A entrada da safra agrícola, especialmente a safra de soja, que será colhida em volume recorde e preços favoráveis, deverá ampliar a diferença entre exportações e importações, garantindo saldo positivo nos próximos meses, acredita Barral. A recuperação dos principais mercados do Brasil para automóveis, como a Argentina e México, tiveram parte importante nos resultados "notáveis" de fevereiro, avaliou o secretário. A retomada do crescimento na América Latina também beneficiou outros industrializados, como aços laminados planos, que cresceram 91% em valor (165% em toneladas).

"A competição internacional está mais acirrada, mas o Brasil está conseguindo recuperar mercado", disse Barral, que concorda que o desempenho exportador em fevereiro foi surpreendente. "As importações já vinham subindo, estava previsto, o que que mudou foi a rápida recuperação das exportações".

O resultado foi considerado ruim, porém, por economistas do Instituto de Estudos para o Desenvolvimento Industrial (Iedi), que consideraram o aumento de 15% na venda de produtos manufaturados muito inferior ao aumento nas exportações de produtos básicos (como carnes e minério de cobre) e semimanufaturados (principalmente açúcar, óleo de soja e ferro-ligas), que superou 36% . "Enquanto, nos dados de janeiro, ainda pairavam dúvidas sobre o dinamismo das exportações de manufaturados, os resultados de fevereiro mostram, sem sombra de dúvida, desempenho desfavorável", conclui nota divulgada pelo Iedi.

O desempenho das importações preocupa empresários de setores mais afetados pela concorrência, como o de têxteis, que reivindica do governo maior agilidade nas investigações sobre concorrência desleal. "Estamos plantando um problema sério para o futuro. Com moeda forte, legislação complicada e infraestrutura precária, vamos comprometer o setor exportador", diz o secretário-executivo da Associação Brasileira da Indústria Têxtil, Fernando Pimentel.

Pimentel comenta que está crescendo o déficit do setor têxtil, que, em janeiro do ano passado, importou cerca de US$ 2,2 bilhões a mais do que exportou, e, em janeiro deste ano, elevou o saldo negativo para US$ 3,1 bilhões. Os exportadores estão buscando nichos, mas reduzindo o volume vendido ao exterior, diz. "Em 2003, exportamos 22 mil toneladas, ao preço médio de US$ 13,50 o quilo. No ano passado, chegamos a US$ 35 o quilo, mas vendemos menos de 5 mil toneladas."

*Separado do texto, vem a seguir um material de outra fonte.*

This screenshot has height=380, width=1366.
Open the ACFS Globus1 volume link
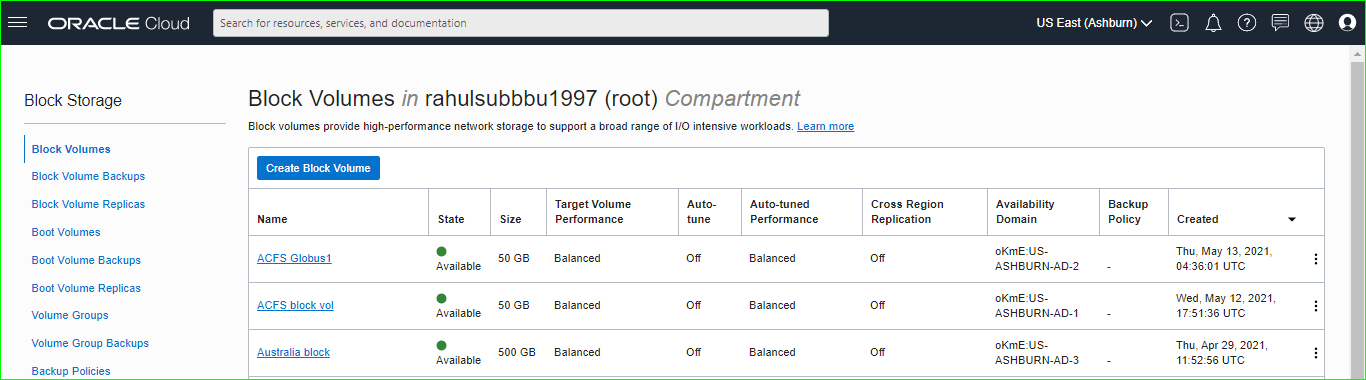pos(294,258)
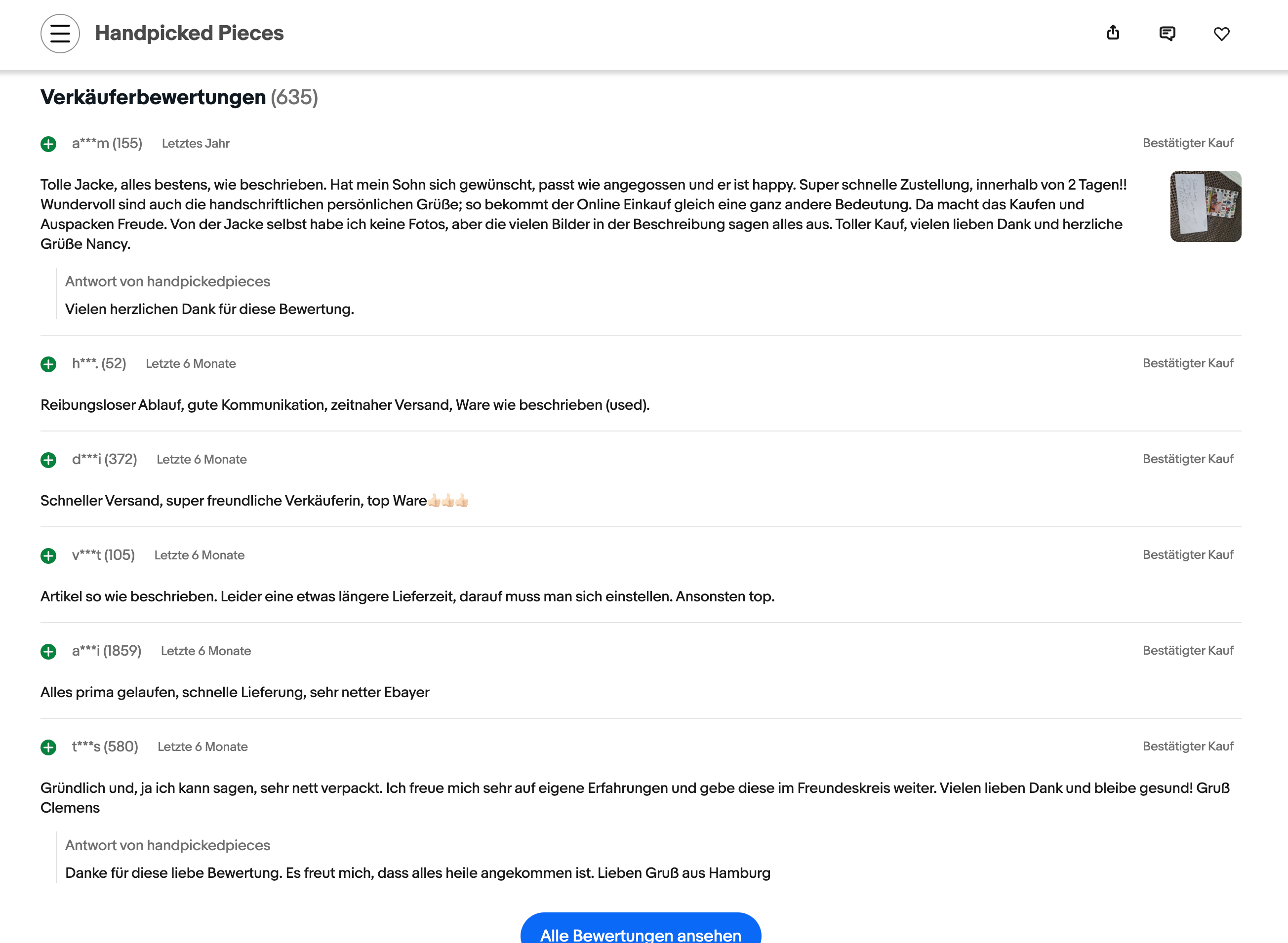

Algumas empresas passaram a importar produtos que faziam no Brasil, explica o presidente da Associação Brasileira da Indústria Eletroeletrônica (Abinee), Humberto Barbato, que teme também pelo mercado externo. "No ano que vem, mercados nossos como Argentina e Venezuela passarão a produzir localmente aparelhos de celular", prevê. Ele teme os feitos da MP 472, em tramitação no Congresso brasileiro, que retira o IPI para eletrônicos importados pelo setor petrolífero. "Estão retirando o diferencial que dá vantagem à produção nacional sobre o importado."